Yes, I really do. I enjoy getting the personal time with lots of different kinds of people.
Is there any room for advancement?
By the time I had answered all three questions to several relatives I felt myself become slightly annoyed and borderline angry. So, in the living room in front of all of them, I answered the last question differently…
“No, there isn’t room for advancement. And honestly, I don’t need there to be. I love what I do. And moving up would take me away from a lot of patient interaction, which is my favorite part of the job. I have a good life. I have a dog that I am training, a full time job, and a paycheck that covers my bills at the end of the month. I have everything I need, so why should I have to worry about wanting more?”
I spent most of last year dedicated to being a better me. I buckled down and focused on self-improvement, the balance of grit and grace, conquering having more faith than fear, and doing a lot more living. The art of contentment was something that I focused a lot on because I had always felt my self-worth was defined by the things that I lacked: beauty, wealth, a life partner, a career.
The question: When would I ever be enough?
The answer: When I decide that I already am.
Constantly wanting more—craving more attention, more time, more money, a better career, a better relationship, a better wardrobe, better electronics, a better car—becomes an addiction. And if you’re interested in healthy relationships with others, it’s toxic to be around someone who is never satisfied in life and can be argued as disrespectful or insensitive to those who have a lot less.
I have to step back and evaluate what I want now. Is it a healthy desire, one that will aide in making me a better person or is it something I want out of selfishness and greed?
Contentment is a mood, not a destination.
Like being hungry or sad, it’s not a permanent feeling but a temporary emotion. You don’t get to this place called “Contentment” and fill out a change of address card. It’s in the choices you are faced with daily; the decision of whether or not to believe you already have everything you truly need in life.

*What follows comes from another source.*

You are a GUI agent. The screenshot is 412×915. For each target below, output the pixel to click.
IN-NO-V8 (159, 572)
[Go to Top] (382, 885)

Life has been so much better for me when I made peace with not being able to get what I wanted. I have been less jealous of what other people have, less frustrated by other people’s behaviors that disappoint me, and less pressured to be someone I’m not meant to be.
That being said, the challenge is a balancing act between being content and becoming complacent. I still have to put in the work, the time, and the discipline to become a woman I am proud to be. I can’t ignore the responsibility to cultivate a healthy lifestyle for my mind, for my body, and for my soul. If my desire is to be in good health, I can’t be content to sit on the couch every day and eat junk food instead of working out.
I’m not going to wake up tomorrow morning and have the life I always wanted because I decided to be content today. The happiness and healthy pride comes when I’ve put in the effort, when I have been dedicated to a goal, when I have chased my passions with everything I had and then went one step further. Where I am content is in my refusal to become complacent. I am enough, but only because I am constantly fighting to be better.